What I have noticed is that the Slice sampler seems to compute the entire model logp every time it needs a logp calculation, despite the fact that it is a univariate sampling method (only modifying one model parameter at a time, keeping all other parameters fixed). It seems to me that when the sampler is working on \beta_m, it only really needs to be evaluating the likelihood logp from the mth likelihood node—all inputs to the other likelihood nodes are remaining fixed. With a speedy pymc model, this doesn’t seem to be much of an issue. But with an expensive likelihood function, the computational cost compounds noticeably. It is worth noting that the algorithm of the slice sampler makes this particularly pronounced, because it may compute logp() many times for for every univariate proposal.
I may be wrong, but I believe that this point can be restated succinctly using the concept of the Markov blanket: although the univariate sampler working on \beta_m only needs to calculate logps via a forward-pass through the Markov blanket of \beta_m, it calculates the logp of the entire graphical model. In some cases this can be highly redundant.
-
Does this sound correct?
- I have had to learn a good deal just to dig through the codebase and try to track the computation graph that the sampler is calling. I am still learning and could definitely have misunderstood something
.
- I have had to learn a good deal just to dig through the codebase and try to track the computation graph that the sampler is calling. I am still learning and could definitely have misunderstood something
-
Is it feasible to modify the pymc slice sampler to only perform the logp calculation using the relevant subset of the entire model graph? Feasible in terms of: statistically, is it sound; and practically, is it easy enough to do in pymc/aesara.
-
(More to the specific use case.) Does anyone have any other suggestions for me?

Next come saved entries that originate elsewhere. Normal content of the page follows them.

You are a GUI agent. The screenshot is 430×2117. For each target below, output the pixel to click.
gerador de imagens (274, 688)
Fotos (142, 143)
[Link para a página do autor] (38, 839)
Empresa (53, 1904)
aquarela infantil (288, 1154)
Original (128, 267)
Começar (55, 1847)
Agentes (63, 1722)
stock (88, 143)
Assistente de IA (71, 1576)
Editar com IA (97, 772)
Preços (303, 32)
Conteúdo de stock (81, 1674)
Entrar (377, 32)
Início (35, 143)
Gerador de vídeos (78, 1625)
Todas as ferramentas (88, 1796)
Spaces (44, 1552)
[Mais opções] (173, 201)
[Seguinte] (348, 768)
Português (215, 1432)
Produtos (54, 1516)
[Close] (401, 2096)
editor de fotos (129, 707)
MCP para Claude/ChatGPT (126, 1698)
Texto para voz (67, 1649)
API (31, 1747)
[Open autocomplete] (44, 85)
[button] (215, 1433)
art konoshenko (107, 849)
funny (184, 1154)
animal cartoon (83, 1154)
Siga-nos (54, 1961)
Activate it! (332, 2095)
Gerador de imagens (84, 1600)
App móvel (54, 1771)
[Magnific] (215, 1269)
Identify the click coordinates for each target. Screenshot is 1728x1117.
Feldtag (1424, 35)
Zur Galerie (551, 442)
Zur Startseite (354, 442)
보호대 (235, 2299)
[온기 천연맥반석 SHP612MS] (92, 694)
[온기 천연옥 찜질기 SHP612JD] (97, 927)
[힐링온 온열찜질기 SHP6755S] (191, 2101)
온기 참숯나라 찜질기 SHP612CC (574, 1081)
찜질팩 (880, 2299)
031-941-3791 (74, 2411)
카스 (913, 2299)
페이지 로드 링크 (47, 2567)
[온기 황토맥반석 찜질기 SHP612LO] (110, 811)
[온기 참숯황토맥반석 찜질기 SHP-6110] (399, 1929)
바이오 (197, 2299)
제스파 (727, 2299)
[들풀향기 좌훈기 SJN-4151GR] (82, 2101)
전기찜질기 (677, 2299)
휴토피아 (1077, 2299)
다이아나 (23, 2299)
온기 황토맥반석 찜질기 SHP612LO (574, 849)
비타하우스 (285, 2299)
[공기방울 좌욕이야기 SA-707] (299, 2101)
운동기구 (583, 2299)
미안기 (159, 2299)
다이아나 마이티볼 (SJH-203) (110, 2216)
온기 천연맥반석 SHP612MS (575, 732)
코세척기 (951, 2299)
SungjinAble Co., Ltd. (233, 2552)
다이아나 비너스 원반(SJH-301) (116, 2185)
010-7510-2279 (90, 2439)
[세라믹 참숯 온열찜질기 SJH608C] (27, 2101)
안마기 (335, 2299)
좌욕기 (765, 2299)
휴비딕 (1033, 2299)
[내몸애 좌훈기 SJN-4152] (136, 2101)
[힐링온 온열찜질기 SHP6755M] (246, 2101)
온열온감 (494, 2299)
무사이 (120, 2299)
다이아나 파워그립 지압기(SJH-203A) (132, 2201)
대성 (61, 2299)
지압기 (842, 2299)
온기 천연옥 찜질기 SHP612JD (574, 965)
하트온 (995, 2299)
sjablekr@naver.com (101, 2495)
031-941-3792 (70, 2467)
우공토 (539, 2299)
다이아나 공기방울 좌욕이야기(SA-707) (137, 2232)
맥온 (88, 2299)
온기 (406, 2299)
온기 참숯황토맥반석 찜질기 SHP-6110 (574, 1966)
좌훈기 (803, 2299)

- Currently, I have hacked together a pretty sloppy caching mechanism that caches the logp outputs from each logp node, and uses the cached value if a likelihood node is given a parameter set identical to one that it has already seen. This has helped significantly, but has its limitations (cache isn’t shared across chains, introduces overhead, cache size is another tuneable parameter now).
- In very quick-and-dirty tests with smaller models, I haven’t found any other step methods in pymc that seem more promising for sampling these models compared to the slice sampler. But I would be open to suggestions if this particular case (costly likelihood functions, many parameters, but as far as I can tell, not too “pathological” posterior geometries) seems better-suited to some other tool in the pymc toolbox. I am wondering if it may be fruitful to spend some time experimenting with using emcee as a sampler for my models in pymc, since they can at least be massively parallelized — but obviously that’s a pain because I love the pymc models as they are, and know that emcee may not be well-suited to high-dimensional models.
Sorry for the chunky post. I do try to keep it precise… Anyways, thanks as ever!